**TEXT SECTION**.
The GRO reiterated the response it had given Mr Johnson and added that, following a review of health and safety standards in its Mullingar office, (the only office where research facilities were available in that region) it had ceased the practice of allowing public access to historical registers.  It had issued a notice to the public to this effect in June 2007.  It added that research was not a core function of the local registration office and that the GRO maintained a research facility at its office in the Irish Life Centre, Lower Abbey Street in Dublin.  The facility in Dublin allowed for searches of indexes to birth, death and marriage records and for obtaining photocopies of records identified from indexes. 

However, access to indexes alone would not have facilitated Mr Johnson.  An index to a register contains the names, dates and places where particular events took place only.  While this can be sufficient information to enable particular entries in the registers to be identified, they do not contain any additional information, for example the occupation of the deceased, which Mr Johnson was interested in, or the cause of death (see Appendix 1) for an example of a typical index and register).

(Records of interface elements)
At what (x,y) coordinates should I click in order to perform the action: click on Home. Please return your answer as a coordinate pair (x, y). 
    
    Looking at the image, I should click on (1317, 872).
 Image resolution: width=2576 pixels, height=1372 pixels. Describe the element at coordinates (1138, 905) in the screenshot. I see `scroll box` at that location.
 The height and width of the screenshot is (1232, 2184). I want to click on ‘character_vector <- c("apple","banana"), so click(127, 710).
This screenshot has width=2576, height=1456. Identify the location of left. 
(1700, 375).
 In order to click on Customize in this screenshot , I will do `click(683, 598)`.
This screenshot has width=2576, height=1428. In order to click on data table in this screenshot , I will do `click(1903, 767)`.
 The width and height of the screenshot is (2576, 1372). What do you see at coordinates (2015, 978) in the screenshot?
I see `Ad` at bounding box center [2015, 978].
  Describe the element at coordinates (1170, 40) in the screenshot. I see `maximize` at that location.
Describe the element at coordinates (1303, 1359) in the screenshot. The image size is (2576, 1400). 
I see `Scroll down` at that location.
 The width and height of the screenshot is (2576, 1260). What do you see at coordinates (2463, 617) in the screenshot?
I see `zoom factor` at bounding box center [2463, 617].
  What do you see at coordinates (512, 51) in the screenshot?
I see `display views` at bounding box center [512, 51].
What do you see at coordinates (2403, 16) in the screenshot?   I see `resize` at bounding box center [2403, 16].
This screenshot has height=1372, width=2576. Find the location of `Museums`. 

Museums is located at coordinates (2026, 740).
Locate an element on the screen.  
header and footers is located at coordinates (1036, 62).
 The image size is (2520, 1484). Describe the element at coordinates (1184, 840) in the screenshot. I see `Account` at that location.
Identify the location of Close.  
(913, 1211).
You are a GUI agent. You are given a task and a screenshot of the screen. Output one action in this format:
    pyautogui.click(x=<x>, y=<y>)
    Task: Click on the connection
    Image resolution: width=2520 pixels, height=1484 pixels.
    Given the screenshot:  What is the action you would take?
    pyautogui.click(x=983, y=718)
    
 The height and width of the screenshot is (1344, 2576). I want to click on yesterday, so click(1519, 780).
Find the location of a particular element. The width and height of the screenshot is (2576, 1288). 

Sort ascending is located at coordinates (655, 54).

**TO BE DONE**.
1) Copy out the passage about register access word for word, from "However, access to" up to and including "index and register).".
2) Answer these questions using the passage about register access:
(a) In what month and year did the GRO issue a notice to the public?
(b) Where is the GRO's research facility located?
(c) What detail about the deceased was Mr Johnson interested in?
3) Continue the passage about register access from its last sentence.
The records are separate material and have no connection to the passage about register access.

**IN RESPONSE**.
1)
However, access to indexes alone would not have facilitated Mr Johnson.  An index to a register contains the names, dates and places where particular events took place only.  While this can be sufficient information to enable particular entries in the registers to be identified, they do not contain any additional information, for example the occupation of the deceased, which Mr Johnson was interested in, or the cause of death (see Appendix 1) for an example of a typical index and register).

2)
(a) June 2007
(b) At its office in the Irish Life Centre, Lower Abbey Street in Dublin
(c) The occupation of the deceased

3)
The GRO referred to the Civil Registration Act 2004 and said that access to the registers by any person other than certain officials of the GRO (such as the Registrar General or Superintendent Registrars) was prohibited by that Act.  Therefore, the GRO said, it could not give direct access to the registers of births, deaths and marriages to any member of the public. 

In her preliminary examination, the Ombudsman found that there was no explicit prohibition on access in the manner sought by Mr Johnson.  The Ombudsman also discovered that the level of public access to such records appeared to vary around the country.  In Waterford the death and marriage registers for County Waterford for the period 1864 to the early 1900s had been copied by the county library and are accessible through its library service.  The Waterford death registers are also available online at www.waterfordcountylibrary.ie. 

There is also the fact that a large number of birth, death and marriage indexes from Ireland have been made available by the Church of Jesus Christ of Latter-Day Saints which had been allowed to microfilm the indexes.   It seems that volunteers from the Church were given access to the Irish indexes in the 1960s and the records, that were microfilmed, were made available by them through the Church’s Family History Centres and its website www.familysearch.org.  The Church claims to have access to over 26 million Irish records ranging from 1620 to the present day.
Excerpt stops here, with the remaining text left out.